Noch mal zur Rolle Alfters. Mir macht das, was wir bisher so erfahren haben keineswegs den Eindruck, dass die beiden da einen gut durchdachten Notfallplan ausgeheckt haben, was zu tun sei, wenn das FBI eines Tages vor der Tür steht. Im Gegenteil.
Mir scheint, die beiden wurden doch arg überrascht. Ich vermute, dass es kein Zufall ist, dass das FBI ausgerechnet dann auftauchte, als Alfter auf Kreuzfahrt war. Ich denke, das FBI ist schon damals davon ausgegangen, dass Rouven der entscheidende Täter gewesen ist, und ich denke, das ist durch die chats mit den undercover Beamten begründet.
Man hat Rouven hier ganz kalt erwischt, er war im Haus, ein KP frisch auf dem Laptop... Alfter war nicht an seiner Seite um zu beruhigen, um einen Anwalt zu rufen usw.
Und als Alfter dann nichtsahnend vom Schiff stieg, wusste er nicht einmal von der Durchsuchung, da angeblich Rouven ihm nichts gesagt hatte. Daraus kann man jetzt Schlüsse ziehen, aber ich denke vor allem, Alfters erste Reaktion gegenüber dem FBI war keineswegs Verägerung über das Rechtssystem der USA sondern es hatte ihn jetzt auch kalt erwischt und er wusste sofort, dass dies das Ende des amerikanischen Traums der beiden war.

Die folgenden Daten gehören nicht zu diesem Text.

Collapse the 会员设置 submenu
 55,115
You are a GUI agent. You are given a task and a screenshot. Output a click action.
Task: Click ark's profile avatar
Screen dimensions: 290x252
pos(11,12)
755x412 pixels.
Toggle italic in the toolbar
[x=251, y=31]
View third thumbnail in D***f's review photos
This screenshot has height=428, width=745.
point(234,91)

Dementsprechend sauer und unüberlegt hat er reagiert: Rouven hat alles kaputt gemacht. Gleichzeitig sprang der Überlebensinstinkt an: Ich habe damit nichts zu tun, ich kenne mich mit Computern gar nicht aus, ich weiss nicht mal die Passwörter.
Wie gesagt, das ist meine Interpretation. Das FBI scheint ihm das aber durchaus abgenommen zu haben, zumindest bis zu dem Telefonat aus dem Gefängnis.

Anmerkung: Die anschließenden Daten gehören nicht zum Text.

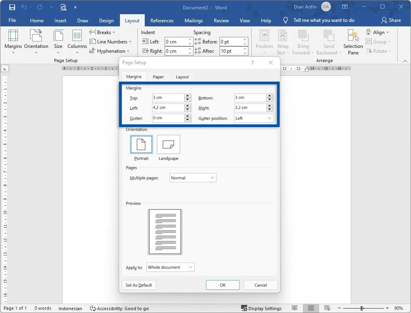Select the Margins icon
411x313 pixels.
click(x=13, y=41)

Noch wissen wir nicht, wie und womit die Verteidigung auftreten will. Aber um ehrlich zu sein: im Moment wette ich nicht auf einen Freispruch.
Ach ja, da war noch eine Frage: wird das Strafmass mit dem Urteil verkündet? Nein, in den USA liegen meist Wochen dazwischen, da erst noch Gutachten der Bewährungshilfe usw. eingeholt werden.